>> start

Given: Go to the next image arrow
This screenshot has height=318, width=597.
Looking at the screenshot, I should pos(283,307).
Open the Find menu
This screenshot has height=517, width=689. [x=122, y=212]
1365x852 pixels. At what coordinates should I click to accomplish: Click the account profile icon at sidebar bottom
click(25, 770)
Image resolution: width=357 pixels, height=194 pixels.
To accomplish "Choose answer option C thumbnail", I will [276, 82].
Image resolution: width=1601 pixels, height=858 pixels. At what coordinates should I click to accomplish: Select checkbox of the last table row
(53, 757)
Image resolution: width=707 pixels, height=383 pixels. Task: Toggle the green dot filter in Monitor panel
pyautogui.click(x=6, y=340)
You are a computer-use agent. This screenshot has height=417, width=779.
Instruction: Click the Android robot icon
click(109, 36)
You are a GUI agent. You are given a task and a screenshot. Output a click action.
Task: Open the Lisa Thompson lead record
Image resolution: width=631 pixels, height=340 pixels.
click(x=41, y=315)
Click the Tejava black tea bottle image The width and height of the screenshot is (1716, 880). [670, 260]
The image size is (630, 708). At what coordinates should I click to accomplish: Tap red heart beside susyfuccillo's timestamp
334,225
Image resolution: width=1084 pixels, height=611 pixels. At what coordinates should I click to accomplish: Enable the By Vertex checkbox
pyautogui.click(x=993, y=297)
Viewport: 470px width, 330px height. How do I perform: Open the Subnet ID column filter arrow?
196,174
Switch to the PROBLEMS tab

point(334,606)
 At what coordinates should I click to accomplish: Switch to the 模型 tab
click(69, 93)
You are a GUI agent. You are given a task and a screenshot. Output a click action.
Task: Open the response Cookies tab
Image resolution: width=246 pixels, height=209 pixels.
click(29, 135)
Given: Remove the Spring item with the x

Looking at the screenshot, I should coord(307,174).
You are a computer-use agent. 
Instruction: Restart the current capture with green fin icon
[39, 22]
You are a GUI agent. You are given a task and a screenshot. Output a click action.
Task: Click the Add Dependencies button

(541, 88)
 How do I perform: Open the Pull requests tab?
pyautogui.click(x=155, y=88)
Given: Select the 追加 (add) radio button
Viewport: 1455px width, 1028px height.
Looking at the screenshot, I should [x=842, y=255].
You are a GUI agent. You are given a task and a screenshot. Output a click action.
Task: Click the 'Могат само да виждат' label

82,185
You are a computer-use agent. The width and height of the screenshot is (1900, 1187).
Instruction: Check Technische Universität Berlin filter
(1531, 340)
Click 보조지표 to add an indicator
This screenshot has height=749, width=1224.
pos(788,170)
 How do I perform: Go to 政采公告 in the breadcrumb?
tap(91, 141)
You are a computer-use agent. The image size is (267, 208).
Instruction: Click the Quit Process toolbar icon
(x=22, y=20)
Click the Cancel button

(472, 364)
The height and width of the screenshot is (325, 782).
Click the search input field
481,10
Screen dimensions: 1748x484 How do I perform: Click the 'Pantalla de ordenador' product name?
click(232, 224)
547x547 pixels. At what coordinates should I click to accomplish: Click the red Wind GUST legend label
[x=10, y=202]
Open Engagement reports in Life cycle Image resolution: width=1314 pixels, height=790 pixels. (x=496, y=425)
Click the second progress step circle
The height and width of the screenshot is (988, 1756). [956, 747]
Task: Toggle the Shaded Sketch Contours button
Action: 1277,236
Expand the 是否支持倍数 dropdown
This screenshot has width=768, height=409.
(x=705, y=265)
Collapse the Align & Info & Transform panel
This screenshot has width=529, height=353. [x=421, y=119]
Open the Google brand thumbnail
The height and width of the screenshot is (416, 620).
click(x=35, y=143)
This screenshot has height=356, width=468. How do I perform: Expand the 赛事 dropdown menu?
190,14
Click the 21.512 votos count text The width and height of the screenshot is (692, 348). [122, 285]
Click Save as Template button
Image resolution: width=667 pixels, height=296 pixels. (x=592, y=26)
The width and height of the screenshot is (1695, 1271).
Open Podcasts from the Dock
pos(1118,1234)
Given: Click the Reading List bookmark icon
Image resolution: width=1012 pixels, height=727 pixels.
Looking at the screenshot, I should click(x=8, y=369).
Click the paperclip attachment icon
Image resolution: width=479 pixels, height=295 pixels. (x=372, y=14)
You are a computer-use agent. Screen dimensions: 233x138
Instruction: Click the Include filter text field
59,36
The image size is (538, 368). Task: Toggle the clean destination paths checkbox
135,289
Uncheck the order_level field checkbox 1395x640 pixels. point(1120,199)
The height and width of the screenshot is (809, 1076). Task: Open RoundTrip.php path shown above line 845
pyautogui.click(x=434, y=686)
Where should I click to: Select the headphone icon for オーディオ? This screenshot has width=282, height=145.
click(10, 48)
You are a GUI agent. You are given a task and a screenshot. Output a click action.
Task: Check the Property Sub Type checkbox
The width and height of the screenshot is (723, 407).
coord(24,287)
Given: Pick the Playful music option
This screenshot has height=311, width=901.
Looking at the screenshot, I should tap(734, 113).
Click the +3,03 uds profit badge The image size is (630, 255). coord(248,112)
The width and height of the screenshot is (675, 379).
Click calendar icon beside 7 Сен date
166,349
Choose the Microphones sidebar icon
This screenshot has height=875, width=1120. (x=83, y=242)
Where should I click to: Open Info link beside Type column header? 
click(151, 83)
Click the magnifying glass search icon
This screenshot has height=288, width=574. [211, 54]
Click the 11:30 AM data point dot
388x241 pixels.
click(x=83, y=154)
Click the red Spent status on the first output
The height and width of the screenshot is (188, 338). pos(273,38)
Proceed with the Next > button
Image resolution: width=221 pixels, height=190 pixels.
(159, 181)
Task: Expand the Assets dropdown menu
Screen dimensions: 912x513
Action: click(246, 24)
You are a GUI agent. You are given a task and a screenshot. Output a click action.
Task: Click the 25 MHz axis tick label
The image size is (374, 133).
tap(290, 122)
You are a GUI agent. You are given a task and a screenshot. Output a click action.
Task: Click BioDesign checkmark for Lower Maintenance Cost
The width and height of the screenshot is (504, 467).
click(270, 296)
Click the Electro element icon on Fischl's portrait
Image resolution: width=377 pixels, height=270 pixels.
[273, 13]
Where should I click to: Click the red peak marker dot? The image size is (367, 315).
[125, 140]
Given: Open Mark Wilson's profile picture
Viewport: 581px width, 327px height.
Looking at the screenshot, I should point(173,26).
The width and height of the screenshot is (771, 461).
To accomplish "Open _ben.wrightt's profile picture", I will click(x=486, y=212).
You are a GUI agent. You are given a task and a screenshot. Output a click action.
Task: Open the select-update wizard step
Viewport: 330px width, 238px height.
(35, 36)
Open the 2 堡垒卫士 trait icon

>> end

[PROMPT]:
Can you return all of the records above word for word, keeping every line unchanged?

[WRITTEN SOLUTION]:
Given: Go to the next image arrow
This screenshot has height=318, width=597.
Looking at the screenshot, I should pos(283,307).
Open the Find menu
This screenshot has height=517, width=689. [x=122, y=212]
1365x852 pixels. At what coordinates should I click to accomplish: Click the account profile icon at sidebar bottom
click(25, 770)
Image resolution: width=357 pixels, height=194 pixels.
To accomplish "Choose answer option C thumbnail", I will [276, 82].
Image resolution: width=1601 pixels, height=858 pixels. At what coordinates should I click to accomplish: Select checkbox of the last table row
(53, 757)
Image resolution: width=707 pixels, height=383 pixels. Task: Toggle the green dot filter in Monitor panel
pyautogui.click(x=6, y=340)
You are a computer-use agent. This screenshot has height=417, width=779.
Instruction: Click the Android robot icon
click(109, 36)
You are a GUI agent. You are given a task and a screenshot. Output a click action.
Task: Open the Lisa Thompson lead record
Image resolution: width=631 pixels, height=340 pixels.
click(x=41, y=315)
Click the Tejava black tea bottle image The width and height of the screenshot is (1716, 880). [670, 260]
The image size is (630, 708). At what coordinates should I click to accomplish: Tap red heart beside susyfuccillo's timestamp
334,225
Image resolution: width=1084 pixels, height=611 pixels. At what coordinates should I click to accomplish: Enable the By Vertex checkbox
pyautogui.click(x=993, y=297)
Viewport: 470px width, 330px height. How do I perform: Open the Subnet ID column filter arrow?
196,174
Switch to the PROBLEMS tab

point(334,606)
 At what coordinates should I click to accomplish: Switch to the 模型 tab
click(69, 93)
You are a GUI agent. You are given a task and a screenshot. Output a click action.
Task: Open the response Cookies tab
Image resolution: width=246 pixels, height=209 pixels.
click(29, 135)
Given: Remove the Spring item with the x

Looking at the screenshot, I should coord(307,174).
You are a computer-use agent. 
Instruction: Restart the current capture with green fin icon
[39, 22]
You are a GUI agent. You are given a task and a screenshot. Output a click action.
Task: Click the Add Dependencies button

(541, 88)
 How do I perform: Open the Pull requests tab?
pyautogui.click(x=155, y=88)
Given: Select the 追加 (add) radio button
Viewport: 1455px width, 1028px height.
Looking at the screenshot, I should [x=842, y=255].
You are a GUI agent. You are given a task and a screenshot. Output a click action.
Task: Click the 'Могат само да виждат' label

82,185
You are a computer-use agent. The width and height of the screenshot is (1900, 1187).
Instruction: Check Technische Universität Berlin filter
(1531, 340)
Click 보조지표 to add an indicator
This screenshot has height=749, width=1224.
pos(788,170)
 How do I perform: Go to 政采公告 in the breadcrumb?
tap(91, 141)
You are a computer-use agent. The image size is (267, 208).
Instruction: Click the Quit Process toolbar icon
(x=22, y=20)
Click the Cancel button

(472, 364)
The height and width of the screenshot is (325, 782).
Click the search input field
481,10
Screen dimensions: 1748x484 How do I perform: Click the 'Pantalla de ordenador' product name?
click(232, 224)
547x547 pixels. At what coordinates should I click to accomplish: Click the red Wind GUST legend label
[x=10, y=202]
Open Engagement reports in Life cycle Image resolution: width=1314 pixels, height=790 pixels. (x=496, y=425)
Click the second progress step circle
The height and width of the screenshot is (988, 1756). [956, 747]
Task: Toggle the Shaded Sketch Contours button
Action: 1277,236
Expand the 是否支持倍数 dropdown
This screenshot has width=768, height=409.
(x=705, y=265)
Collapse the Align & Info & Transform panel
This screenshot has width=529, height=353. [x=421, y=119]
Open the Google brand thumbnail
The height and width of the screenshot is (416, 620).
click(x=35, y=143)
This screenshot has height=356, width=468. How do I perform: Expand the 赛事 dropdown menu?
190,14
Click the 21.512 votos count text The width and height of the screenshot is (692, 348). [122, 285]
Click Save as Template button
Image resolution: width=667 pixels, height=296 pixels. (x=592, y=26)
The width and height of the screenshot is (1695, 1271).
Open Podcasts from the Dock
pos(1118,1234)
Given: Click the Reading List bookmark icon
Image resolution: width=1012 pixels, height=727 pixels.
Looking at the screenshot, I should click(x=8, y=369).
Click the paperclip attachment icon
Image resolution: width=479 pixels, height=295 pixels. (x=372, y=14)
You are a computer-use agent. Screen dimensions: 233x138
Instruction: Click the Include filter text field
59,36
The image size is (538, 368). Task: Toggle the clean destination paths checkbox
135,289
Uncheck the order_level field checkbox 1395x640 pixels. point(1120,199)
The height and width of the screenshot is (809, 1076). Task: Open RoundTrip.php path shown above line 845
pyautogui.click(x=434, y=686)
Where should I click to: Select the headphone icon for オーディオ? This screenshot has width=282, height=145.
click(10, 48)
You are a GUI agent. You are given a task and a screenshot. Output a click action.
Task: Check the Property Sub Type checkbox
The width and height of the screenshot is (723, 407).
coord(24,287)
Given: Pick the Playful music option
This screenshot has height=311, width=901.
Looking at the screenshot, I should tap(734, 113).
Click the +3,03 uds profit badge The image size is (630, 255). coord(248,112)
The width and height of the screenshot is (675, 379).
Click calendar icon beside 7 Сен date
166,349
Choose the Microphones sidebar icon
This screenshot has height=875, width=1120. (x=83, y=242)
Where should I click to: Open Info link beside Type column header? 
click(151, 83)
Click the magnifying glass search icon
This screenshot has height=288, width=574. [211, 54]
Click the 11:30 AM data point dot
388x241 pixels.
click(x=83, y=154)
Click the red Spent status on the first output
The height and width of the screenshot is (188, 338). pos(273,38)
Proceed with the Next > button
Image resolution: width=221 pixels, height=190 pixels.
(159, 181)
Task: Expand the Assets dropdown menu
Screen dimensions: 912x513
Action: click(246, 24)
You are a GUI agent. You are given a task and a screenshot. Output a click action.
Task: Click the 25 MHz axis tick label
The image size is (374, 133).
tap(290, 122)
You are a GUI agent. You are given a task and a screenshot. Output a click action.
Task: Click BioDesign checkmark for Lower Maintenance Cost
The width and height of the screenshot is (504, 467).
click(270, 296)
Click the Electro element icon on Fischl's portrait
Image resolution: width=377 pixels, height=270 pixels.
[273, 13]
Where should I click to: Click the red peak marker dot? The image size is (367, 315).
[125, 140]
Given: Open Mark Wilson's profile picture
Viewport: 581px width, 327px height.
Looking at the screenshot, I should point(173,26).
The width and height of the screenshot is (771, 461).
To accomplish "Open _ben.wrightt's profile picture", I will click(x=486, y=212).
You are a GUI agent. You are given a task and a screenshot. Output a click action.
Task: Open the select-update wizard step
Viewport: 330px width, 238px height.
(35, 36)
Open the 2 堡垒卫士 trait icon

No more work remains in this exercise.